Validez chaque fichier contre le profil cible avant tout envoi : le validateur en ligne gratuit du FNFE-MPE et les Schematron officiels listent précisément les champs manquants.

Les incohérences qui font rejeter une facture

Le rejet le plus fréquent tient à l’écart entre profil déclaré et contenu réel. Un XML annonçant EN 16931 dans son GuidelineID mais dépourvu de lignes échoue à la validation Schematron. De même, un fx:ConformanceLevel oublié ou désynchronisé dans le XMP trahit le fichier auprès de tout contrôleur sérieux.
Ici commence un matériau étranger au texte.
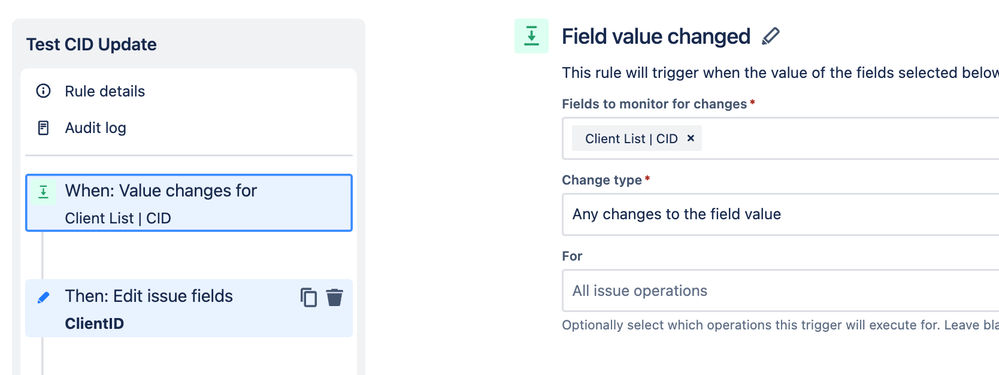Open the Change type dropdown

(780, 214)

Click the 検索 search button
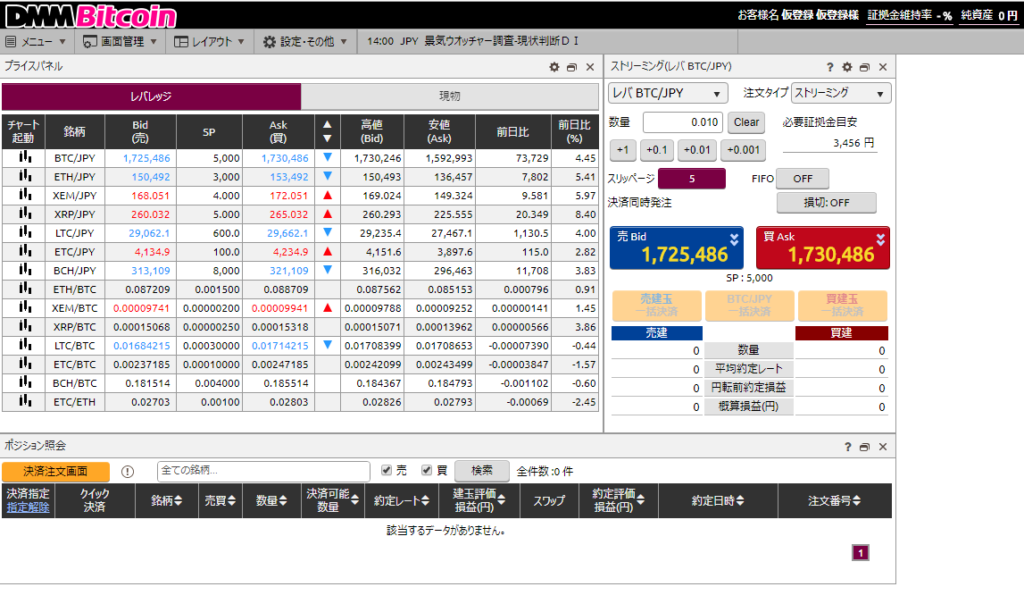point(481,470)
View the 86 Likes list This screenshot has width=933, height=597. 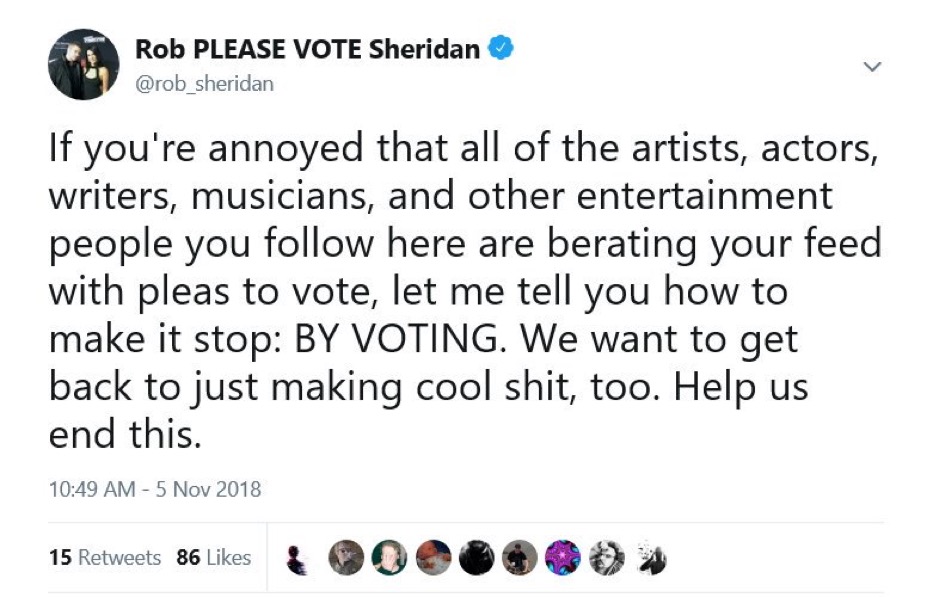pos(214,558)
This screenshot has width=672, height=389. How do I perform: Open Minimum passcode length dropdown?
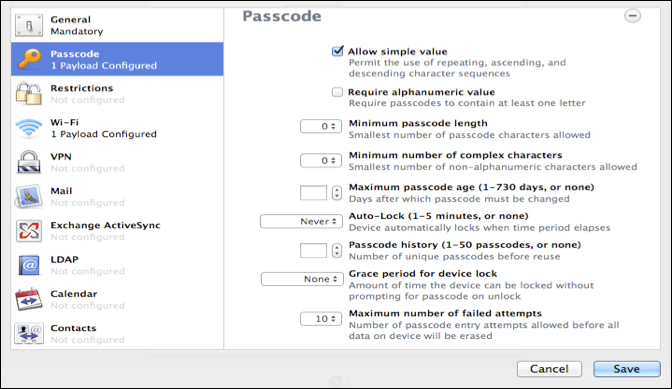coord(321,126)
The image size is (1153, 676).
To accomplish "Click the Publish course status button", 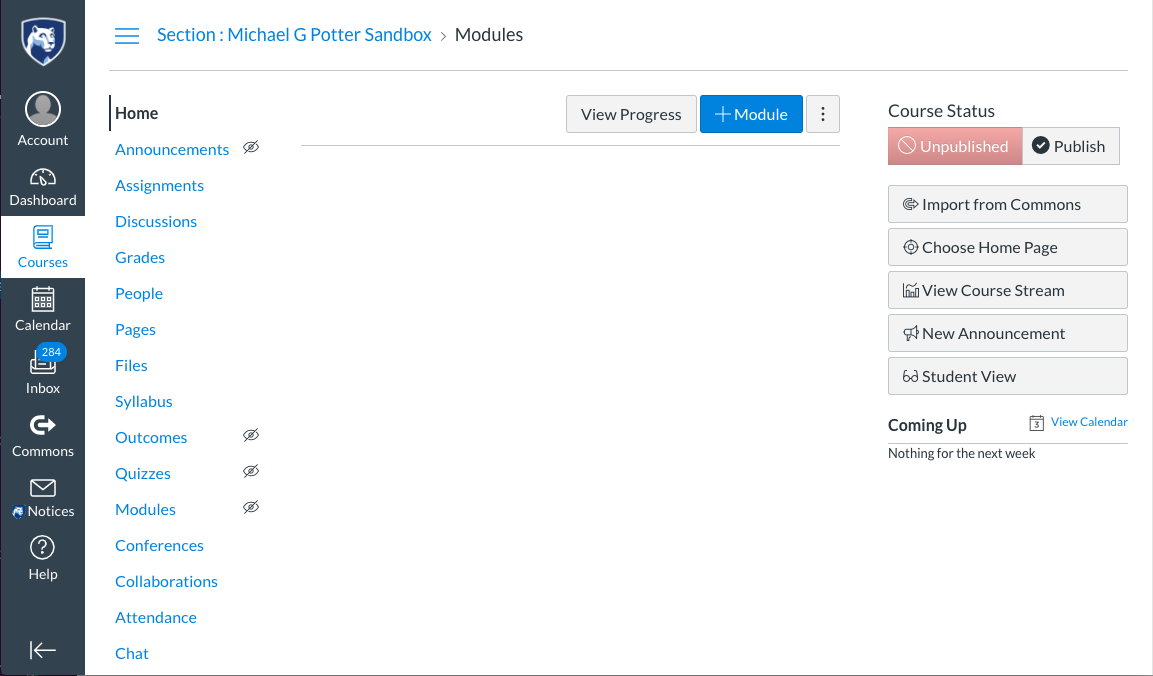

La montée de profil, elle, se sous-estime souvent. Passer de BASIC WL à EN 16931 ne se résume pas à ajouter des lignes : il faut aussi renseigner les références de commande, les périodes, et vérifier les cardinalités qui changent de statut entre les deux paliers. Autrement dit, valider contre le profil cible reste la seule méthode fiable pour mesurer le chemin restant.

En résumé

À viser : EN 16931 pour les flux B2B standards, EXTENDED-CTC-FR pour les cas d’usage français complexes, EXTENDED pour la logistique et la douane.

À écarter : MINIMUM hors socle de la réforme, BASIC WL toléré à titre transitoire seulement, tout profil déclaré sans correspondre au contenu réel du XML.

Reste à vérifier que votre outil de facturation émet bien à l’un de ces niveaux, car c’est lui qui fixe le profil en pratique.

Questions fréquentes

Factur-X et ZUGFeRD partagent-ils les mêmes profils ?

Oui, intégralement. Factur-X et ZUGFeRD sont techniquement le même standard, fruit de dix ans de collaboration entre la FNFE-MPE et le FeRD : la version Factur-X 1.08 correspond à ZUGFeRD 2.4. Les cinq profils sont identiques des deux côtés du Rhin. Seuls diffèrent les profils de référence nationaux : XRECHNUNG pour l’Allemagne, où la réception électronique est obligatoire depuis le 1ᵉʳ janvier 2025, et EXTENDED-CTC-FR pour la France.

Peut-on enrichir une facture MINIMUM vers EN 16931 après coup ?

Techniquement, les profils étant cumulatifs, il suffit d’ajouter les champs manquants au XML. En pratique, une facture déjà émise ne se modifie pas : il faut régénérer le fichier depuis les données source du logiciel, en surveillant les cardinalités qui deviennent obligatoires au palier supérieur. La validation contre le profil cible liste exactement les éléments absents et sert de feuille de route.

Les avoirs suivent-ils les mêmes profils que les factures ?

Oui. La norme XP Z12-012 couvre les factures comme les avoirs, et la grille de profils s’applique de la même façon. Seul change le code de type de document dans le XML : 380 pour une facture commerciale, 381 pour un avoir. Un avoir au profil MINIMUM souffre donc des mêmes limites qu’une facture du même niveau : aucune ligne, aucune ventilation de TVA exploitable.

Le PDF d’une Factur-X MINIMUM garde-t-il une valeur fiscale ?

Le PDF lisible porte les mentions obligatoires et reste la facture au sens documentaire, notamment pour l’archivage. En revanche, dans le périmètre B2B de la réforme, la transmission doit s’effectuer via une plateforme agréée dans un format du socle, avec des données structurées complètes. Un fichier MINIMUM seul ne répond donc pas à l’obligation, même si son PDF est irréprochable.

Comment identifier le profil d’un fichier Factur-X reçu ?

Deux contrôles suffisent. Extrayez d’abord la pièce jointe XML du PDF/A-3 et lisez l’URN du GuidelineID : elle nomme explicitement le profil. Vérifiez ensuite le fx:ConformanceLevel dans les métadonnées XMP du PDF, qui doit annoncer le même niveau. Le validateur en ligne gratuit du FNFE-MPE effectue les deux vérifications d’un coup et signale toute incohérence entre les déclarations.